▶ DIRECTIVE:
Render every line of the rows below as a Markdown table with the columns Number and Line, skipping blank lines. Leave the pictures out.

▶ MATERIALS PROVIDED:
━━━

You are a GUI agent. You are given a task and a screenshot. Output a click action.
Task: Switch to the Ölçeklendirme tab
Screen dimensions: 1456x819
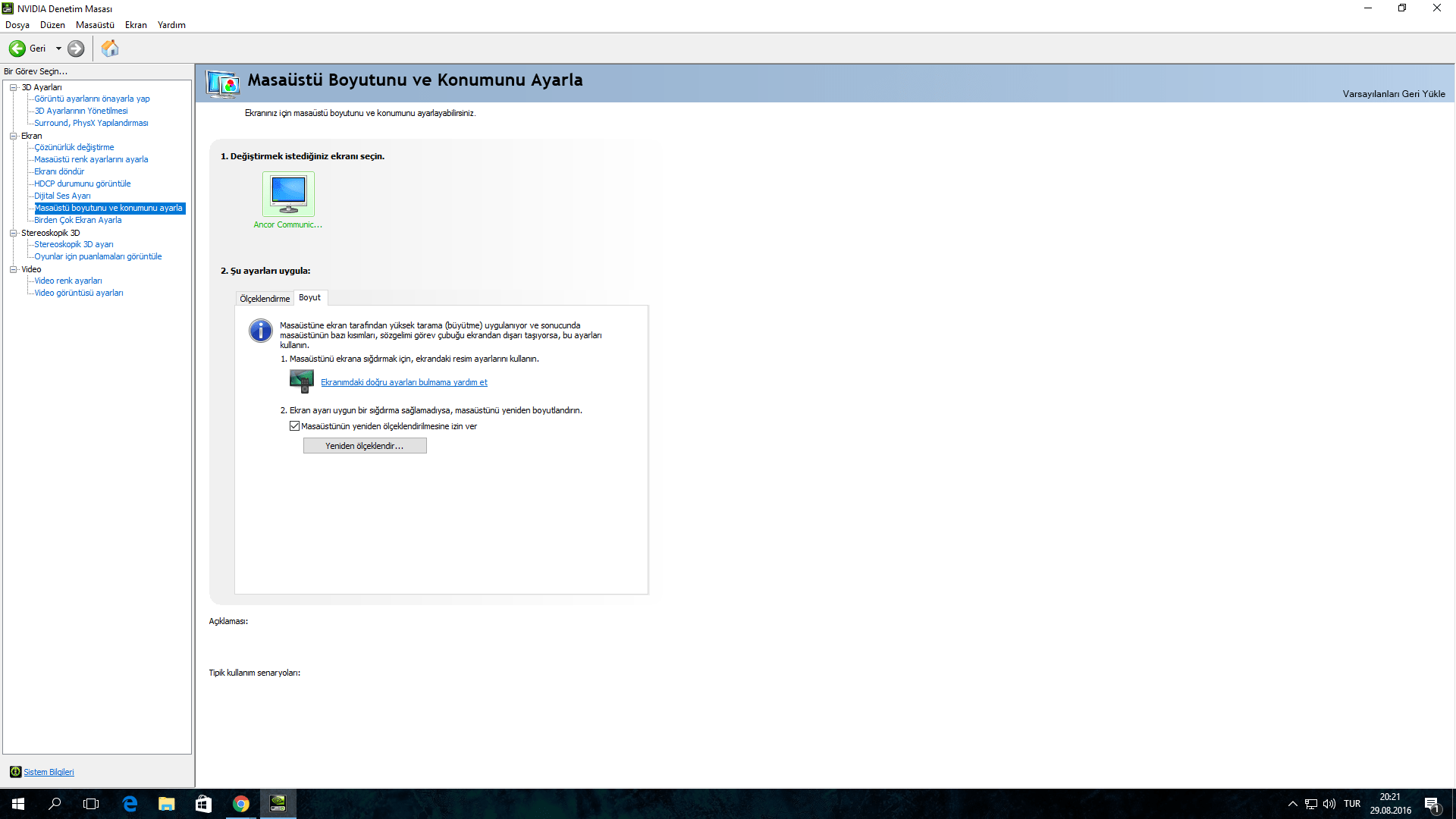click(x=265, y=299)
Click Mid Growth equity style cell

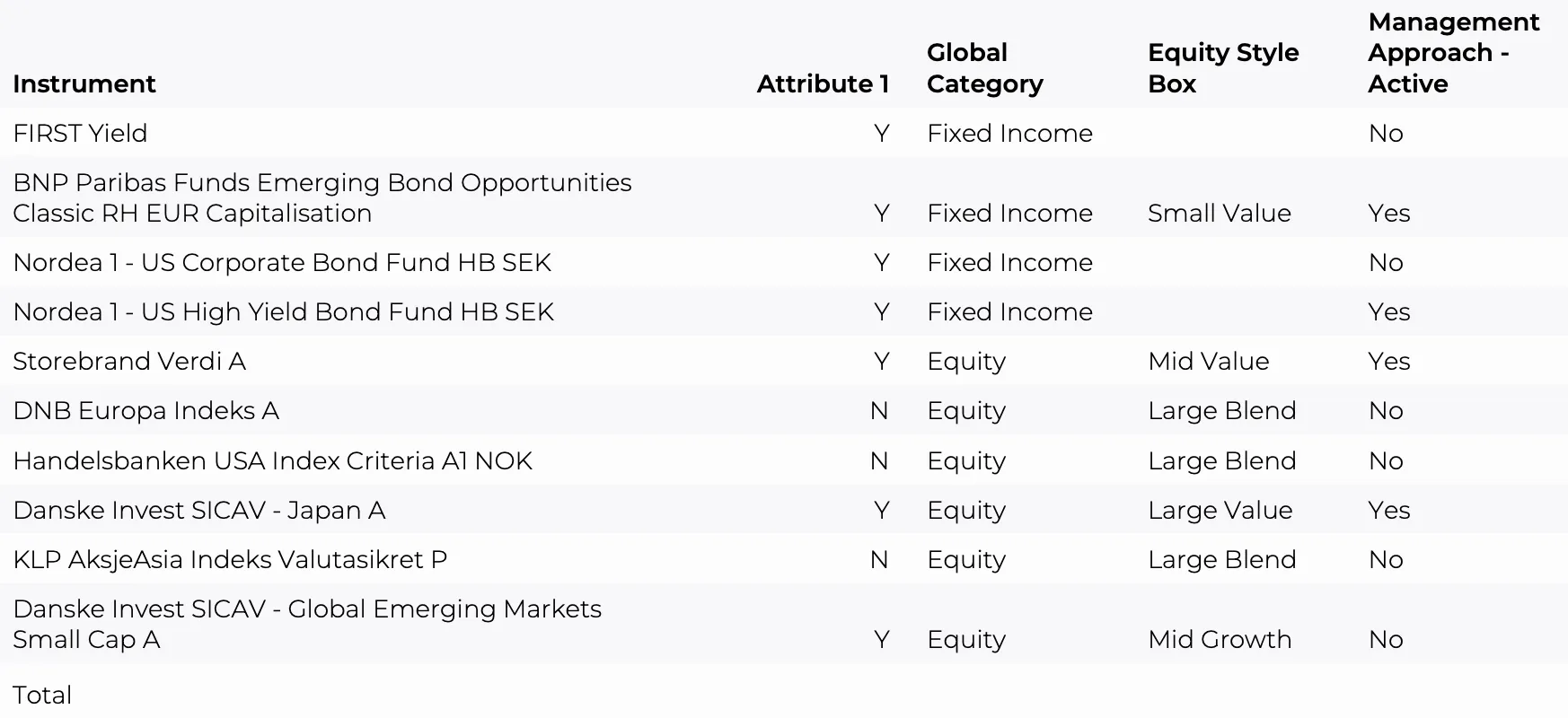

━━━

▶ FULL RESPONSE:
| Number | Line |
|---|---|
| 1 | You are a GUI agent. You are given a task and a screenshot. Output a click action. |
| 2 | Task: Switch to the Ölçeklendirme tab |
| 3 | Screen dimensions: 1456x819 |
| 4 | click(x=265, y=299) |
| 5 | Click Mid Growth equity style cell |